• **What this task involves**:
Copy the data below word for word, keeping every line exactly as it appears.

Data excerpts
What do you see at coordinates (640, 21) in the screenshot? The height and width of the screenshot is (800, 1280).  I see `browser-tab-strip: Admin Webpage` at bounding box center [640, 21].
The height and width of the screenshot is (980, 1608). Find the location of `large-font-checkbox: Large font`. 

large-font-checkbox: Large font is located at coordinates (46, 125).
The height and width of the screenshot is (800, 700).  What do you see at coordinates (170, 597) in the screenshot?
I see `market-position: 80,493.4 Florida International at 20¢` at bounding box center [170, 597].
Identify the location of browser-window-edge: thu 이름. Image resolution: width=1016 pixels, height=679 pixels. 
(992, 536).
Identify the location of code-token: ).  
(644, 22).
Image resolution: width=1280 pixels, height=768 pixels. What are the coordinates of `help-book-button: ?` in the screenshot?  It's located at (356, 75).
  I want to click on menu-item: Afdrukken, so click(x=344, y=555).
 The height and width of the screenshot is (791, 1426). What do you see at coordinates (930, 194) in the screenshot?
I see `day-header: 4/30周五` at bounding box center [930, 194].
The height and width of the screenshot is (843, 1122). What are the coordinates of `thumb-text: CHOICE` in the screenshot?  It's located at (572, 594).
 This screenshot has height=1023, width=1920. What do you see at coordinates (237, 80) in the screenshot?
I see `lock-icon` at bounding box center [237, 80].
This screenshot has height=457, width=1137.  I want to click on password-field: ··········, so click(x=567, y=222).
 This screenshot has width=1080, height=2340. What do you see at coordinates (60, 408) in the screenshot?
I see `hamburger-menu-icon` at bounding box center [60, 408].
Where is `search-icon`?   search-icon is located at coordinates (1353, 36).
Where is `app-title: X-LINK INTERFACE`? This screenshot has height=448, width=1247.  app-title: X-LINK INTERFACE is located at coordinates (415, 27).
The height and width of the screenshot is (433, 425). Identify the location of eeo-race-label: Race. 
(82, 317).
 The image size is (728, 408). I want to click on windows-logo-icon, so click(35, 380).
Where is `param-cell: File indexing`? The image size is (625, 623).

• **Result of this task**:
What do you see at coordinates (640, 21) in the screenshot? The height and width of the screenshot is (800, 1280).  I see `browser-tab-strip: Admin Webpage` at bounding box center [640, 21].
The height and width of the screenshot is (980, 1608). Find the location of `large-font-checkbox: Large font`. 

large-font-checkbox: Large font is located at coordinates (46, 125).
The height and width of the screenshot is (800, 700).  What do you see at coordinates (170, 597) in the screenshot?
I see `market-position: 80,493.4 Florida International at 20¢` at bounding box center [170, 597].
Identify the location of browser-window-edge: thu 이름. Image resolution: width=1016 pixels, height=679 pixels. 
(992, 536).
Identify the location of code-token: ).  
(644, 22).
Image resolution: width=1280 pixels, height=768 pixels. What are the coordinates of `help-book-button: ?` in the screenshot?  It's located at (356, 75).
  I want to click on menu-item: Afdrukken, so click(x=344, y=555).
 The height and width of the screenshot is (791, 1426). What do you see at coordinates (930, 194) in the screenshot?
I see `day-header: 4/30周五` at bounding box center [930, 194].
The height and width of the screenshot is (843, 1122). What are the coordinates of `thumb-text: CHOICE` in the screenshot?  It's located at (572, 594).
 This screenshot has height=1023, width=1920. What do you see at coordinates (237, 80) in the screenshot?
I see `lock-icon` at bounding box center [237, 80].
This screenshot has height=457, width=1137.  I want to click on password-field: ··········, so click(x=567, y=222).
 This screenshot has width=1080, height=2340. What do you see at coordinates (60, 408) in the screenshot?
I see `hamburger-menu-icon` at bounding box center [60, 408].
Where is `search-icon`?   search-icon is located at coordinates (1353, 36).
Where is `app-title: X-LINK INTERFACE`? This screenshot has height=448, width=1247.  app-title: X-LINK INTERFACE is located at coordinates (415, 27).
The height and width of the screenshot is (433, 425). Identify the location of eeo-race-label: Race. 
(82, 317).
 The image size is (728, 408). I want to click on windows-logo-icon, so click(35, 380).
Where is `param-cell: File indexing`? The image size is (625, 623).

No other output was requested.